Krista’s the most in motion. Three years ago she and her lover, Bait Boy, broke up — had to since their love/hate relationship threatened to detonate. In the interim, Bait Boy found himself a “sugar mama” — an older woman — in Atlanta. He’s out of the scene but is coming back to pay his respects. He’s brought young Zoe, who may or may not be his stepdaughter.
Zoe’s 16, “but that’s like 45 in Google years.” She’s writing an honors paper for her sociology class on the “subculture” at the hotel. She gets many of the locals to talk, in Act One. Then can’t sum up their experiences in Act Two. Labels don’t fit.
Along with Raygoza’s impressive set, Ion Theatre’s production has many strengths: in particular Dana Fares’s explosive Krista, Kevane La’Marr Coleman’s alert, sassy Sissy Na Na, and Beverly Baker’s Tanya, whose need to quit painkillers incites her pain. The ensemble work, for the most part, is solid (especially Rhys Green, Glenn Paris, and Tim West).
The script has a musical quality. Riffs, often overlapping other riffs, feel syncopated, as if the play’s a verbal take on the Big Easy’s famous Jazz Fest. The night I caught the show, however, the timing beamed on and off. And the cast in general muffled key lines and phrases, either by thick accents or speaking to the floor.

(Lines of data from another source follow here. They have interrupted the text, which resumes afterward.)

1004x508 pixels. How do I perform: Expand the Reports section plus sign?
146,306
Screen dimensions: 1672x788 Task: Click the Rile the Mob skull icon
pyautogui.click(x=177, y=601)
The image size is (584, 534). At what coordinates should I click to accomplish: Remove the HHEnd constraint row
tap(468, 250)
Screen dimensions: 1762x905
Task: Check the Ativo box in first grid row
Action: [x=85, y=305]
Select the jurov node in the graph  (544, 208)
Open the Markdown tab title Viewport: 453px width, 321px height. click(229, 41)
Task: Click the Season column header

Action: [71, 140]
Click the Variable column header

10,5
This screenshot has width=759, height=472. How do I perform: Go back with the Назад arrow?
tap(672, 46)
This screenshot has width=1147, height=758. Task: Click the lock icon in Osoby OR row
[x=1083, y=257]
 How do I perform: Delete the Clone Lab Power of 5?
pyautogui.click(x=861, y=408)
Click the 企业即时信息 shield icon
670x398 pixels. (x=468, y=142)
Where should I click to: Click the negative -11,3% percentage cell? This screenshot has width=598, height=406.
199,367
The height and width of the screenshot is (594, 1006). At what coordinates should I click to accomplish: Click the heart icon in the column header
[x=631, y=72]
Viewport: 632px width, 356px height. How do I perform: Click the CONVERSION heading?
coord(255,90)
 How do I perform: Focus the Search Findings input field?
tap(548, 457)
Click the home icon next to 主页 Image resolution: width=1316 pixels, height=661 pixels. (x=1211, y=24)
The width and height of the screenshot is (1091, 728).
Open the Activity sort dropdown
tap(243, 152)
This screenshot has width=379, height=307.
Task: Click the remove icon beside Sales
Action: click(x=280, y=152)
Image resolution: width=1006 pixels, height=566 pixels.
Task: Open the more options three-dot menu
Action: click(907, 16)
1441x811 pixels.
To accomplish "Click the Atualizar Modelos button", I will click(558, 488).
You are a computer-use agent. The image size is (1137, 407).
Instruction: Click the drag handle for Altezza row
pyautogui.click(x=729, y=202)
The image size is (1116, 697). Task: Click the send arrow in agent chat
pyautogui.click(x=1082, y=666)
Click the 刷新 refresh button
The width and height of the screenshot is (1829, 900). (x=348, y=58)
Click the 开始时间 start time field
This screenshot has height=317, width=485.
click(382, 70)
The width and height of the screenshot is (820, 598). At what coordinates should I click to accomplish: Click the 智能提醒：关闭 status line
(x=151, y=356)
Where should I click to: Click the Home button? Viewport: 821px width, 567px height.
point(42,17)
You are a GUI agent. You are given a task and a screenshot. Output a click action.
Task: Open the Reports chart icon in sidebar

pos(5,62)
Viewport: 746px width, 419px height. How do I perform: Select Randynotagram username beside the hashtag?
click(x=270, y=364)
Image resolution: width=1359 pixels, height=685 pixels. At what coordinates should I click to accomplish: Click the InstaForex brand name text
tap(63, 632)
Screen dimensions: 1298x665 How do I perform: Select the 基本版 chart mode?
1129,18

The play recalls Lanford Wilson’s The Hot L Baltimore and John Steinbeck’s Cannery Row and Sweet Thursday. The playwright offers obvious clues for interpretation: Ruby’s speech feels forced (“people don’t celebrate in this life”; “release that unknowable part of yourself”; “don’t run from your ragged self”); and Zoe’s inability to summarize reads like a built-in review.
What goes unsaid is more affecting. The revelers experience what Robert Frost called “a momentary stay against confusion.” Ruby held this “family” together. Can they survive her passing?